IV. Choosing Your Next Steps

Privacy Shield may not appeal to all US companies. Privacy Shield allows for a degree of flexibility in handling new data flows. However, that comes at the costs of fees, rigorous internal reviews and arguably much more onerous audits and enforcement than the two main alternatives, Binding Corporate Rules for intra-group transfers, and Standard Clauses for controller-to-controller or controller-to-processor transfers (regardless of corporate affiliation). Data transfers within corporate groups may be better addressed by Binding Corporate Rules that speak specifically to the groups’ global privacy practices – or even by the Standard Clauses, particularly for smaller corporations with only a few affiliates. Even outside corporate groups, the Standard Clauses may be adequate if the data flows are straightforward and unlikely to change much over time. An important point to note is that, in comparison to Safe Harbor, Privacy Shield requires more detailed company-to-company contracts when personal information is to be transferred – it’s no longer enough that both companies participate in the program. US companies should consider the potential operational benefits of Privacy Shield against its increased burdens.

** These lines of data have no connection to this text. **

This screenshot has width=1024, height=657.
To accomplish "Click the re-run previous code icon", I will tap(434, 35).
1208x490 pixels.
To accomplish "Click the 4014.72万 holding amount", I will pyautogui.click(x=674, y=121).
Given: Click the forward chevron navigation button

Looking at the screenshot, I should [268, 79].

It is important to consider timing. The Commerce Department Privacy Shield website will be “open for business” as of August 1. Lest you despair about the possibility of analyzing and updating those contracts that implicate the Accountability for Onward Transfer Principle in order to certify to Privacy Shield, Annex II has provided a bit of a “grace period” for what have been called early joiners.

The Privacy Principles apply immediately upon certification. Recognizing that the Principles will impact commercial relationships with third parties, organizations that certify to the Privacy Shield Framework in the first two months following the Framework’s effective date shall bring existing commercial relationships with third parties into conformity with the Accountability for Onward Transfer Principle as soon as possible, and in any event no later than nine months from the date upon which they certify to the Privacy Shield. During that interim period, where organizations transfer data to a third party, they shall (i) apply the Notice and Choice Principles, and (ii) where personal data is transferred to a third party acting as an agent, ascertain that the agent is obligated to provide at least the same level of protection as is required by the Principles.

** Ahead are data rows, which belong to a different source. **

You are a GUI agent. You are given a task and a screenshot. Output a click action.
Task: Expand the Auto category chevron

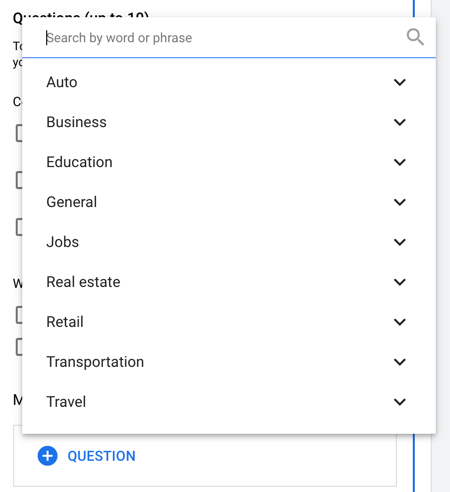(400, 82)
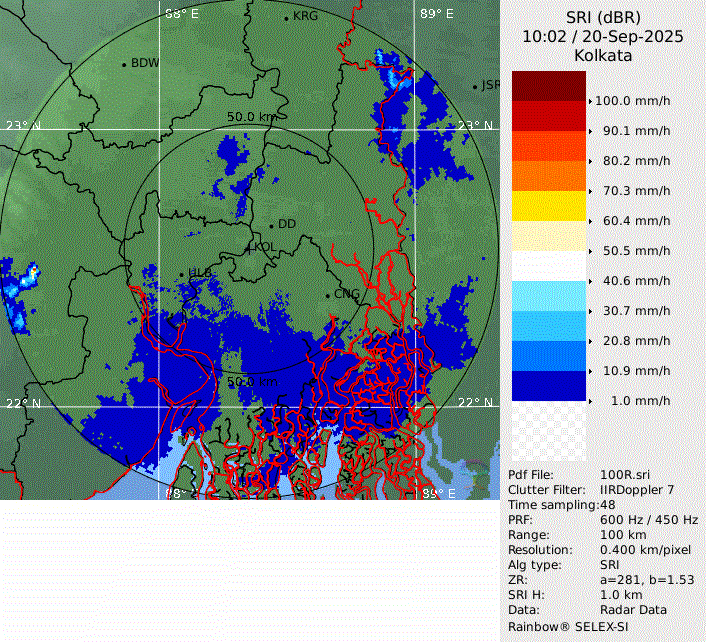
Task: Click the 50.0 km range ring label
Action: [x=251, y=117]
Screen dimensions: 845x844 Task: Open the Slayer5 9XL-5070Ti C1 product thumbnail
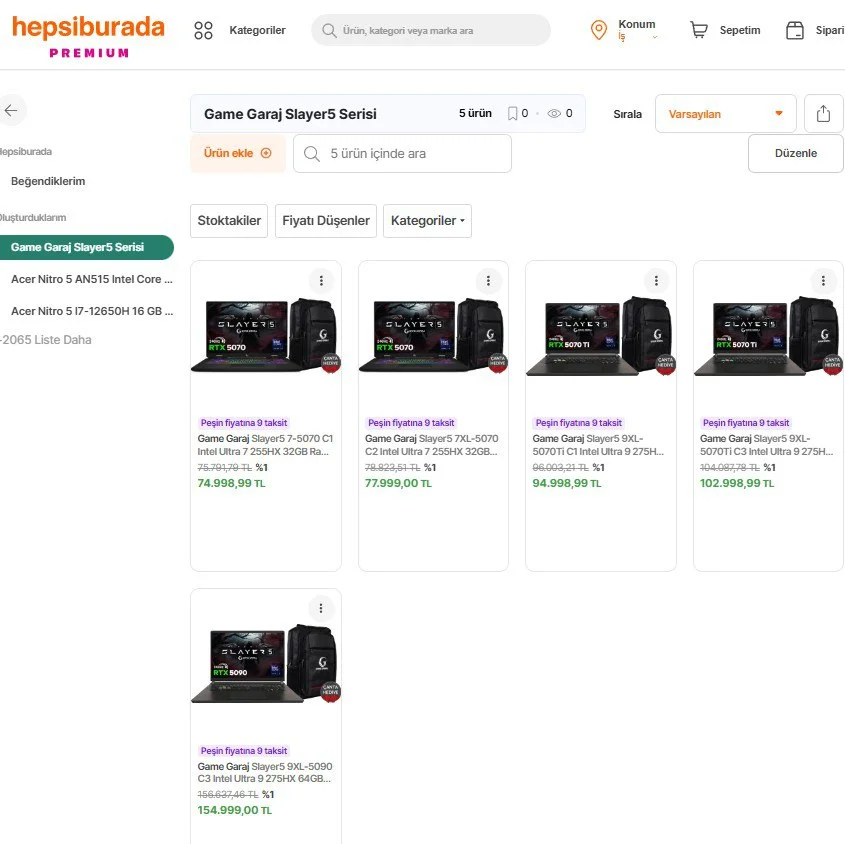601,337
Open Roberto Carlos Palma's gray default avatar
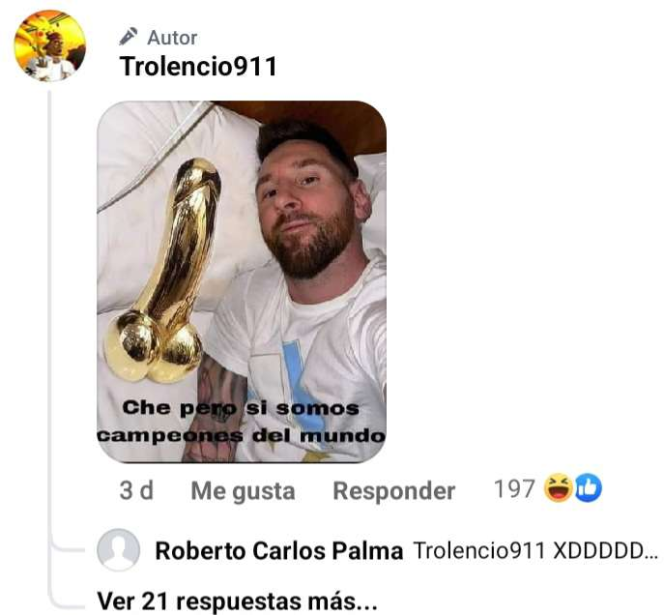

If your company determines that Privacy Shield is the right choice, and you are diligent about the ground work required to accurately certify before that two-month window closes, you will be able to take advantage of the nine-month grace period to get those third party relationships into line.

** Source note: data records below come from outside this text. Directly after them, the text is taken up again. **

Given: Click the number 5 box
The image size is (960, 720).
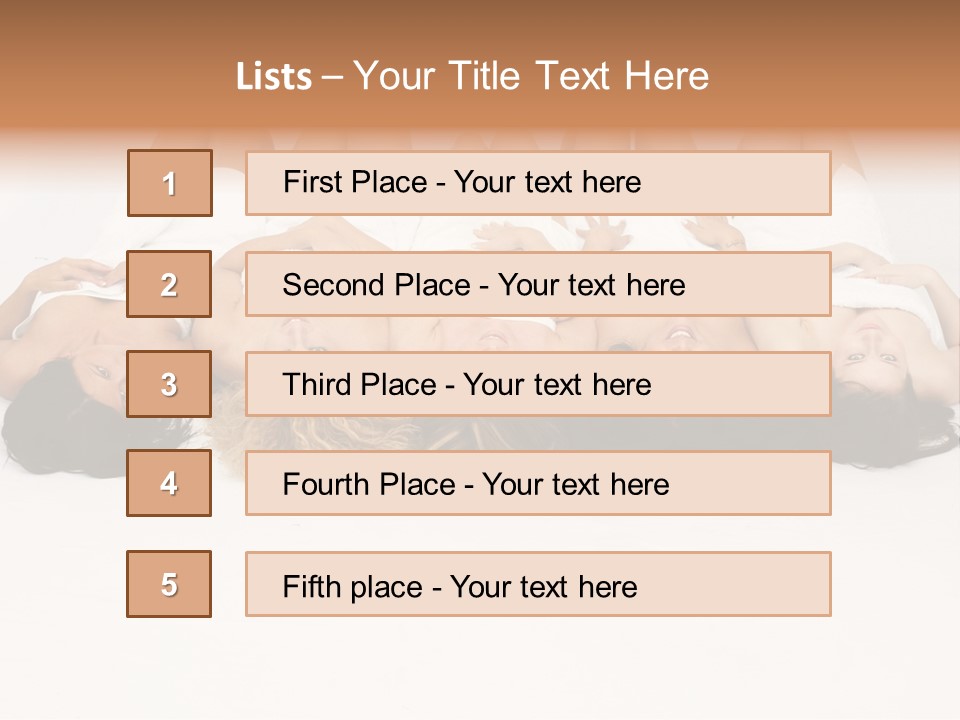Looking at the screenshot, I should pos(169,584).
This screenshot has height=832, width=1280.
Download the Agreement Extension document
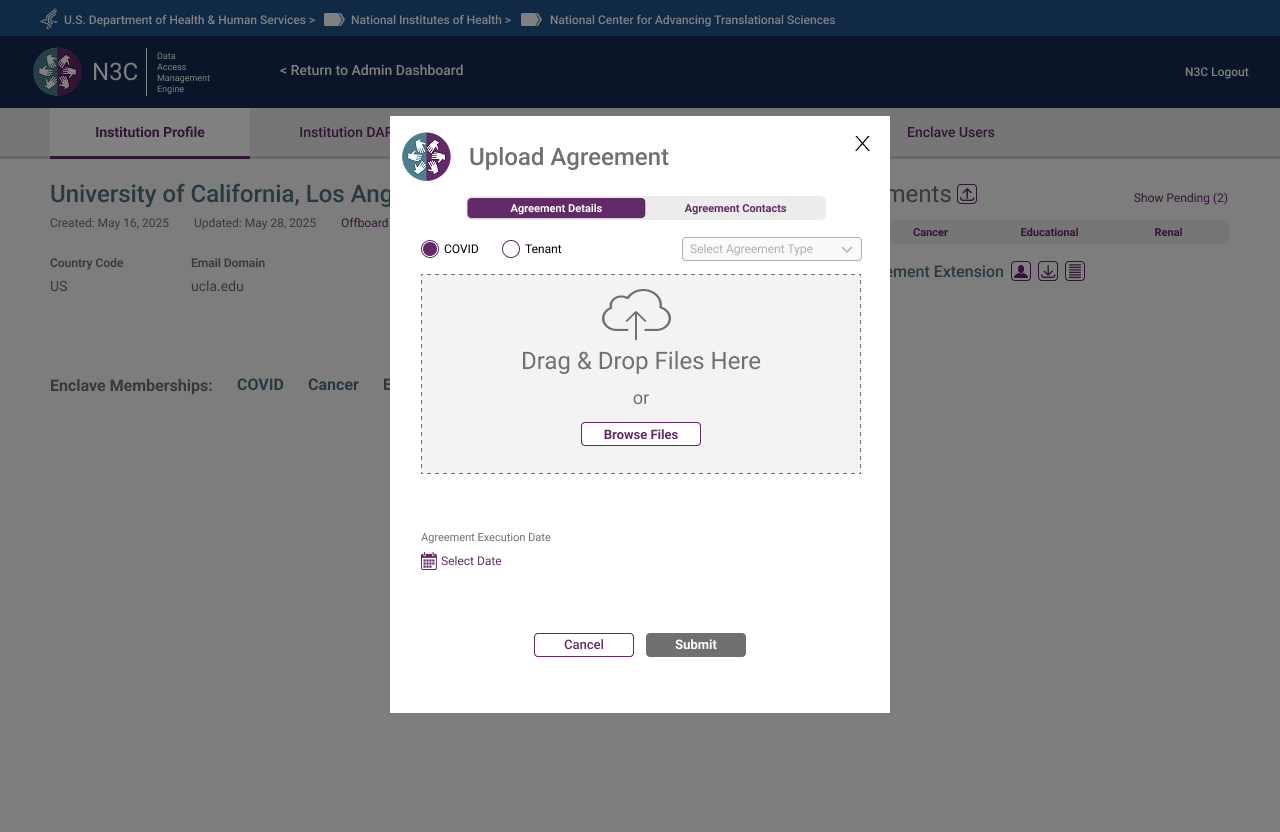point(1048,270)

Finally, US companies should stay alert to the legal challenges that the Standard Clauses are currently facing (again driven by concerns about mass surveillance), the possibility that EU regulators may start exacting further commitments when approving BCRs, and the very high likelihood that new legal challenges will be mounted against Privacy Shield shortly after it is implemented. Even if a company adopts Privacy Shield, or instead elects to stick with the Standard Clauses, it may want to get ready to switch if one or the other is struck down by the Court of Justice of the EU. Of course, if the Court of Justice strikes down both Privacy Shield and the Standard Clauses, it will be back to the drawing board for EU and US government negotiators.